Criptovalute: non solo Petro, il Venezuela punta su bitcoin ed ethereum per sganciarsi dalle sanzioni internazionali

A riferirlo è bloomberg, che cita fonti anonime, con un articolo pubblicato qualche ora fa e che ha già avuto grande risalto su tutti i siti che si occupano di criptovalute e blockchain; secondo quanto riferito dalle fonti del noto giornale economico, infatti, la banca centrale venezuelana avrebbe accumulato scorte importanti sia di BTC che di ETH che starebbe valutando di impiegare per pagare i fornitori internazionali, evitando le sanzioni USA e facendo fronte così alla grave crisi economica che, proprio per effetto dell’isolamento internazionale imposto dagli statunitensi, sta stringendo sempre più il paese in una morsa dalla quale liberarsi diventa ogni giorno più complicato.

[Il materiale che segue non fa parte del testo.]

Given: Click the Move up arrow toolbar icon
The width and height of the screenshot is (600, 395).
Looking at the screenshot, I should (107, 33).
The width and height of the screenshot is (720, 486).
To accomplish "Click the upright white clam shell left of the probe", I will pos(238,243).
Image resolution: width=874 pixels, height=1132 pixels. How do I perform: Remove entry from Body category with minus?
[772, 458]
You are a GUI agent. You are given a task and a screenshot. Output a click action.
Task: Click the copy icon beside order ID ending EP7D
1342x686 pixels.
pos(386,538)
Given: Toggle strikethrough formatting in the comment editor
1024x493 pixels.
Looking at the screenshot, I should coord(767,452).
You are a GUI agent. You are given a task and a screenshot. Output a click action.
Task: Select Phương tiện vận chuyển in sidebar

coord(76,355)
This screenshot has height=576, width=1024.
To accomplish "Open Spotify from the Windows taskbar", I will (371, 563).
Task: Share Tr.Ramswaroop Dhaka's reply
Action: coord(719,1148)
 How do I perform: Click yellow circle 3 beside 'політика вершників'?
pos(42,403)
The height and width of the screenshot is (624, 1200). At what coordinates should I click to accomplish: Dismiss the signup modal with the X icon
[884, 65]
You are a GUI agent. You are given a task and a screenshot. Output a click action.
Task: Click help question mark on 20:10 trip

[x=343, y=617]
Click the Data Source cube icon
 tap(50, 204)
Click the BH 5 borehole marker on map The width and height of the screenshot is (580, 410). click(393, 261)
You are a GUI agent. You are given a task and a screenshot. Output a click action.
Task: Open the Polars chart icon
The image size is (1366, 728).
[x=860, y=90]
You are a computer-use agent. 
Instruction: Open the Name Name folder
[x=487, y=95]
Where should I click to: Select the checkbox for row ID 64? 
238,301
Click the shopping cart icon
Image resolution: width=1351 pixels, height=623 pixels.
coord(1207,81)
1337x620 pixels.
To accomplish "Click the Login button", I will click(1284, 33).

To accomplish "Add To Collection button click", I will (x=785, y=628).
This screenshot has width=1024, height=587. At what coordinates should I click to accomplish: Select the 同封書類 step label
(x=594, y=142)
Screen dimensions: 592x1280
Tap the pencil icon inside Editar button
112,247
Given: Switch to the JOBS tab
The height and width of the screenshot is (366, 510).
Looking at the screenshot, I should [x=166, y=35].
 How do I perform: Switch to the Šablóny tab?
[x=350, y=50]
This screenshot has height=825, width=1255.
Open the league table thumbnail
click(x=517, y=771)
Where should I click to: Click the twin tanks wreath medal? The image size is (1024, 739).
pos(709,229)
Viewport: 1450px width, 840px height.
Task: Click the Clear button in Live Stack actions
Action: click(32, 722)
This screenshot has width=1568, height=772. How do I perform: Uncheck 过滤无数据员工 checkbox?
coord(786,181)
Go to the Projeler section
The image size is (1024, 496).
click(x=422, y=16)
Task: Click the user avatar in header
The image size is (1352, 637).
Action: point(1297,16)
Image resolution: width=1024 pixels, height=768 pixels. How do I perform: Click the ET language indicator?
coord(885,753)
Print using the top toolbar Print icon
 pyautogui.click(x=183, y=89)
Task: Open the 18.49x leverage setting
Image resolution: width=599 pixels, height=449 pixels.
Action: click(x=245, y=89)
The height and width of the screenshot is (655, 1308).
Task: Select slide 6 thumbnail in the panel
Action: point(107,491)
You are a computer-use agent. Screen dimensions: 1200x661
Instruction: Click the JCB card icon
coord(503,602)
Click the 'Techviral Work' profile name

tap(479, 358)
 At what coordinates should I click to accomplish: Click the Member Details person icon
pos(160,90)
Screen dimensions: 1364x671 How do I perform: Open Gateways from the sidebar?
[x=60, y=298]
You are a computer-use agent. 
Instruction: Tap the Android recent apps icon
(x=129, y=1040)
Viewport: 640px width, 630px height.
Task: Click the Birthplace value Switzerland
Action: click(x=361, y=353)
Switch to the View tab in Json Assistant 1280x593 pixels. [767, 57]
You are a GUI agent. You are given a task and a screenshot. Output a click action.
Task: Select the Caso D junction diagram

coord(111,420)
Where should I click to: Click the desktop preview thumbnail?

Il Venezuela punta su Bitcoin ed Ethereum

Un’altra possibilità che il governo starebbe prendendo in considerazione riguarda il trasferimento di tali fondi all’estero, con l’intento di rendere più semplice la loro movimentazione, tuttavia, come ripetiamo sempre, queste notizie vanno prese con le pinze (indipendentemente dal risalto che possono avere sui media) prima di tutto perché non sappiamo quale sia la fonte ed in secondo luogo perché è risaputo che è in atto un tentativo di screditare e criminalizzare a livello internazionale l’attività del presidente Maduro.

E’ del resto lo stesso bloomberg ad ammettere che non è noto da dove vengano fuori queste riserve di BTC ed ETH, per non parlare del fatto che in un passaggio dello stesso articolo è scritto che le aziende, probabilmente, non accetterebbero rimesse dal Venezuela a causa del rischi di riciclaggio di denaro che deriva dall’anonimato; insomma, bloomberg sembra alludere al fatto che il Venezuela, movimentando in maniera anonima le proprie riserve di criptovalute, entrerebbe in un circuito internazionale di denaro se non sporco quanto meno di dubbia provenienza. Chiaramente bloomberg evidenzia i rischi di una mossa di questo tipo, ma non fa minimamente riferimento al fatto che il Venezuela è stato sostanzialmente costretto a muoversi in questa direzione (cosa che comunque stanno facendo quasi tutti i paesi del mondo, molti agendo sotto banco), anticipando i tempi dell’emissione di una propria criptovaluta a causa dell’isolamento internazionale in cui si è venuto a trovare.

Ricordiamo che nel paese in questo momento mancano farmaci, cibo, per non parlare dei recenti blackout di energia che, stando a quanto riferisce il governo, sarebbero stati l’effetto di sabotaggi messi in atto per rendere la situazione ancora più complessa; a fronte di tutto questo i venezuelani stanno dimostrando una maturità invidiabile come popolo e, nonostante siano stati molto vicini alla guerra civile qualche mese fa (anche per colpa dei governi occidentali che hanno pensato bene di legittimare un tentativo di golpe) la pace sociale in questo momento non sembra essere messa a repentaglio. Questo non significa però che la situazione non stia danneggiando il popolo venezuelano, molte persone muoiono ogni giorno nel paese a causa della mancanza di farmaci per non parlare del fatto che le famiglie non riescono a nutrire adeguatamente i propri figli a causa della scarsità di cibo, bambini che poi chiaramente si ammalano e non possono neanche più essere curati adeguatamente.

Tutto questo non avviene per caso ma avviene a causa del comportamento criminale dei paesi del blocco occidentale (non solo gli USA ma anche l’UE) che hanno deciso arbitrariamente di isolare il Venezuela per mezzo delle sanzioni; anche a questo serve bitcoin, ad evitare questo genere di aggressioni e ad offrire la possibilità a quei paesi che finiscono vittime delle politiche criminali delle grandi potenze mondiali di svincolarsi dalla stretta letale dell’isolamento internazionale. Ecco spiegato perché noi di ValuteVirtuali ci ostiniamo a sostenere che bitcoin non è solo un fatto tecnologico o finanziario, è prima di ogni altra cosa un fatto politico.